» Фрагмент документа:
......
Авторы отмечают, что понятия о демократии, присущи общественному сознанию, и программа экономических и политических реформ Ельцина, Гайдара, Чубайса и их западных советников, не имела ничего общего с основными стремлениями и принципами демократического движения, которое обеспечило успех Ельцина в 1989, 1990, и 1991 гг. (с.626). Ельцинисты последовательно злоупотребляли терминами «демократия» «права личности» и т.п. Выбор, который был сделан в октябре 1991 г., ни в коем случае не был выбором между кровавой революцией и мирным реформированием страны (как позже будут интерпретировать события Ельцин, Гайдар и др.).

Использование дезориентированных и доверчивых лидеров и активистов российского демократического движения в качестве тарана для разрушения Союза (что впоследствии привело к невиданной за всю историю страны разрухе экономики и падению уровня жизни населения) дискредитировало это движение прежде всего в глазах его собственных последователей. Используя демократический импульс для разрушительных целей, новые российские правители растратили мощнейшую энергию общества, которая, возможно, могла быть направлена на восстановление и укрепление государственных учреждений снизу доверху, начиная с местного самоуправления, за которое так горячо выступал Солженицын (с.631).
......
(Записи для поиска отображаемых элементов)
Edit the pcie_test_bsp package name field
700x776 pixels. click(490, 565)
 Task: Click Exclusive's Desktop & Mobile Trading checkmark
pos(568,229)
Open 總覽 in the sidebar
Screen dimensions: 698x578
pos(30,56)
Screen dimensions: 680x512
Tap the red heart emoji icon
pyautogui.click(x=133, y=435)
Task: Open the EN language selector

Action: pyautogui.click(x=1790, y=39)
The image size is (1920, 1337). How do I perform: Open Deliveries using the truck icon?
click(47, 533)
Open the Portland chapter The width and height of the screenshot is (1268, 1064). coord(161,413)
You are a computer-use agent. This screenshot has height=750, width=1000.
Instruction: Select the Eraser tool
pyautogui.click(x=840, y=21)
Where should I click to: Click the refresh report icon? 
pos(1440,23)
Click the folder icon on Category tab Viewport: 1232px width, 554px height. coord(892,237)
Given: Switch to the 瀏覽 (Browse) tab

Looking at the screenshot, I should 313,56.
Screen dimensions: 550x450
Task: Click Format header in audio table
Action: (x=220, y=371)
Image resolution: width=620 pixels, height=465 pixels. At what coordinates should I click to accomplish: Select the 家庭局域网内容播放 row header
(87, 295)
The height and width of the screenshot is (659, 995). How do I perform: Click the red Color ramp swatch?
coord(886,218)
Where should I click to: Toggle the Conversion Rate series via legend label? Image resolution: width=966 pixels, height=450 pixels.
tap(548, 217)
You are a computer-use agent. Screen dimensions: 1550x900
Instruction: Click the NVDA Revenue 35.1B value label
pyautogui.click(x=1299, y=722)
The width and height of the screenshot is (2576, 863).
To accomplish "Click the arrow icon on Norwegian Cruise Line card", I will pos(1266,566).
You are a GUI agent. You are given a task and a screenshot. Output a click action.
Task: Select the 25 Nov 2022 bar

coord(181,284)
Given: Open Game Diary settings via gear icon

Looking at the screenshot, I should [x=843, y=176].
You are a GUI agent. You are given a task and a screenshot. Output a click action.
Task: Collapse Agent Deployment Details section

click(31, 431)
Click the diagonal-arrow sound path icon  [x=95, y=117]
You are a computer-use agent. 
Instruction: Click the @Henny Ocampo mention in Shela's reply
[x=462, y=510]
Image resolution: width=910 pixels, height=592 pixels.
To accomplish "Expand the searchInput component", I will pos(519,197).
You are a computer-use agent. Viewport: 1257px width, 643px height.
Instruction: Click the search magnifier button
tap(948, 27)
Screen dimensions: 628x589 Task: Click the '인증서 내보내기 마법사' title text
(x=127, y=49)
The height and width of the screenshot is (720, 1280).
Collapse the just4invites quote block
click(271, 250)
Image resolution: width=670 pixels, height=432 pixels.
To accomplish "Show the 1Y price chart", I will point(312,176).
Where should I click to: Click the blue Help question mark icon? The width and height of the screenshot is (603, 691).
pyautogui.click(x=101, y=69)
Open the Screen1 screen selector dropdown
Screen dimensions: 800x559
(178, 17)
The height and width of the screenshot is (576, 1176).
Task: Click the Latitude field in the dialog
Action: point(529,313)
......
» Набор заданий:
**A.** Ответьте на вопросы по фрагменту о реформах Ельцина:
(i) В каких годах, по словам авторов, демократическое движение обеспечило успех Ельцина?
(ii) Между чем, согласно тексту, не был выбор, сделанный в октябре 1991 г.?
(iii) За что горячо выступал Солженицын?
**B.** Продолжите фрагмент о реформах Ельцина, начиная сразу после его последнего предложения.
Записи здесь никак не используются.

» Ответы по порядку:
**A.**
(i) В 1989, 1990 и 1991 гг.
(ii) Между кровавой революцией и мирным реформированием страны.
(iii) За местное самоуправление.

**B.**
В 1990-е годы, как в 1917 г., «новые большевики» пытались поднять «массы» во имя преодоления отсталости России, изображая ультраконсервативные силы как своих главных врагов. В действиительности, однако, они часто сотрудничали с лидерами типа Жириновского и Зюганова. В книге отмечается, что ряды оппозиции ельцинскому режиму заметно пополнились многими демократами антиельцинского направления. К концу 1993 г. большинство демократических противников Ельцина из поколения талантливых и идеалистически настроенных лидеров-государственников, имевших в обществе определенный авторитет, было фактически оттеснено с политической сцены, как и все реальное демократическое движение в целом (с.23). Их место было постепенно заполнено консервативными

силами, вышедшими из прежней советской номенклатуры, которые, выступая с критикой демократов, выполняли как бы функции их сдерживания. Умеренные в своих политических требованиях, они были приемлемы для Кремля. Самыми видными их представителями в 1993 г. была группа Зюганова - Подберезкина, которая фактически возглавила единственную массовую национальную партию (КПРФ). Фактически, она была еще более умеренной оппозицией режиму Ельцина, чем даже те влиятельные демократы, которые в то время еще оставались в правительстве (с.14). Прибегая к коммунистической риторике, которая была привлекательна для многих пенсионеров, они полностью обновляли идеологию партии, чтобы придать ей вид партии традиционного направления. На словах называемая «коммунистической», она, по существу, перестала ею быть. Несомненную выгоду от всего этого получала администрация Ельцина. Свою роль в укреплении позиций этой администрации сыграли лояльные Кремлю СМИ (с.26).

В 1996 г. избирательный триумф Ельцина оказался возможным благодаря не только технике подсчета голосов, но и щедрому финансированию, чрезвычайной монополизации средств массовой информации группой банков. Изолировав конкурентов, режим использовал страх избирателей перед возможным приходом к власти «красно-коричневых», угрозой гражданской войны и Гулага. Потенциальная победа Зюганова не была бы, считают авторы, серьезной опасностью демократии, потому что его политическая слабость и отсутствие серьезной поддержки за рубежом заставили бы его сотрудничать с некоторыми из своих противников среди демократов-реформаторов и создавать коалиции, т.е. произошло бы то, что невозможно было дождаться от Ельцина.

Что касается экономической составляющей десятилетнего правления Ельцина, то, по мнению авторов, оно определялось недемократическими соображениями.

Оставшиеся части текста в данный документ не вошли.